Imagine a river flowing steadily. Just as water flows in a river, electric charge can flow through certain materials, and this continuous flow of charge is what we call 'electric current.' For this flow to happen, two main things are needed: a path for the charge to move through, which we call a 'conductor' (like a metal wire), and a 'push' or 'driving force' to make the charge move, which is known as 'potential difference' or 'voltage.'

Think of potential difference as the 'pressure' that makes the charge move. If you connect a battery (which provides potential difference) across a wire, the electrons (which are the charge carriers in metals) in the wire will start moving from the negative terminal to the positive terminal. This directed movement of electrons constitutes the electric current. By convention, the direction of current is taken as opposite to the direction of electron flow, i.e., from positive to negative.
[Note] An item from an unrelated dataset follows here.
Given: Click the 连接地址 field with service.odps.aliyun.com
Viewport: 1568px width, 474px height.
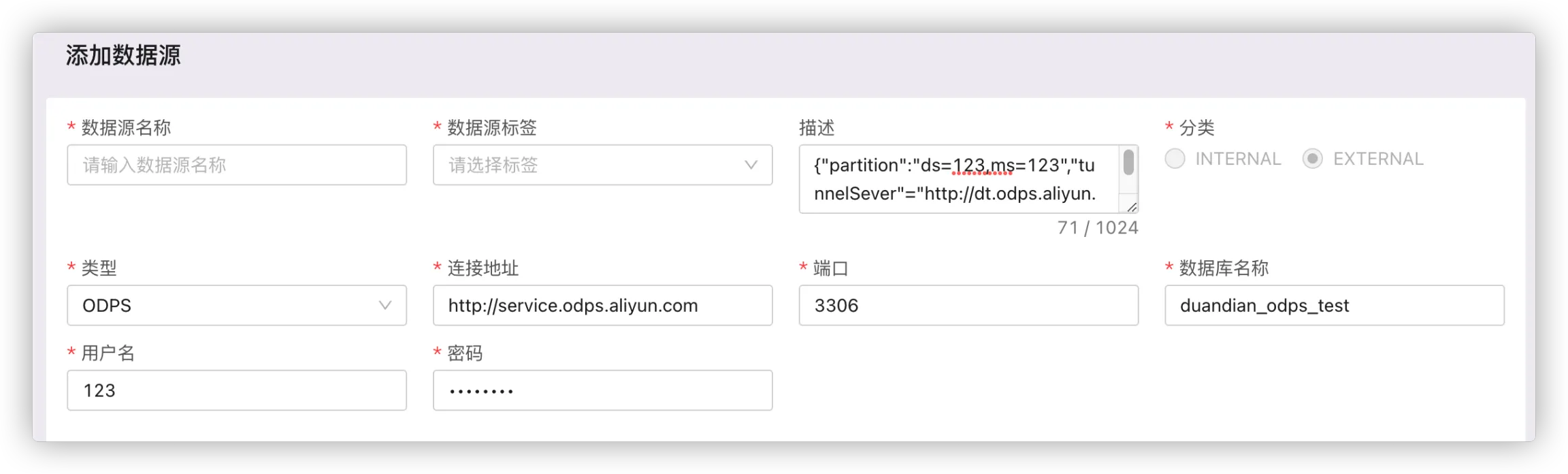Looking at the screenshot, I should tap(602, 305).
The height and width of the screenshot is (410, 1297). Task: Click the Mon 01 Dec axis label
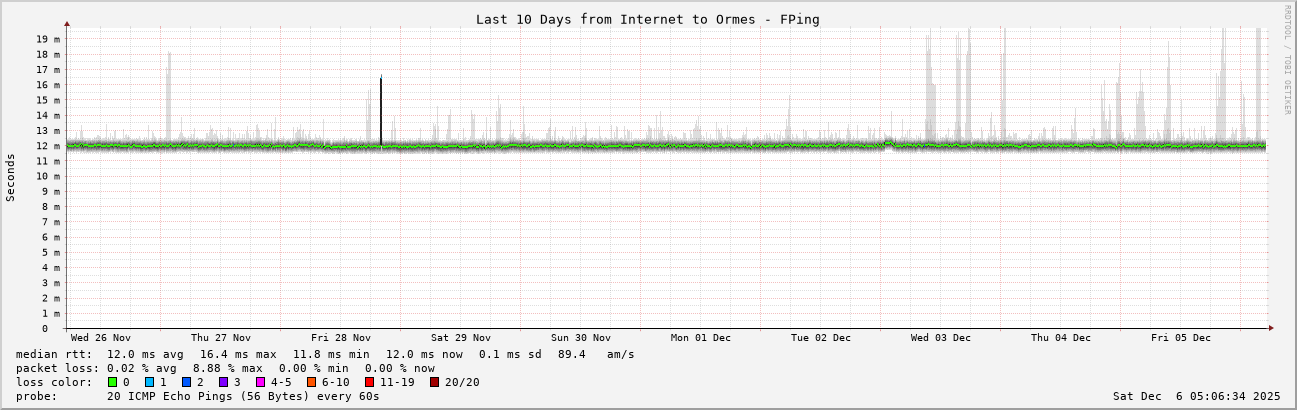tap(700, 338)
The material through which the charge flows offers some opposition to this flow, much like friction opposes motion. This opposition is called 'resistance.' Materials that allow charge to flow easily have low resistance (conductors), while materials that strongly oppose the flow have high resistance (insulators). The amount of current that flows depends on both the potential difference applied and the resistance of the path. This relationship is famously described by Ohm's Law.

So, in essence, current electricity is all about understanding how charges move, what makes them move, what hinders their movement, and how we can control and utilize this flow for various applications, from lighting up our homes to powering our electronic devices. It's a fundamental concept in physics that explains how electrical energy is transmitted and transformed.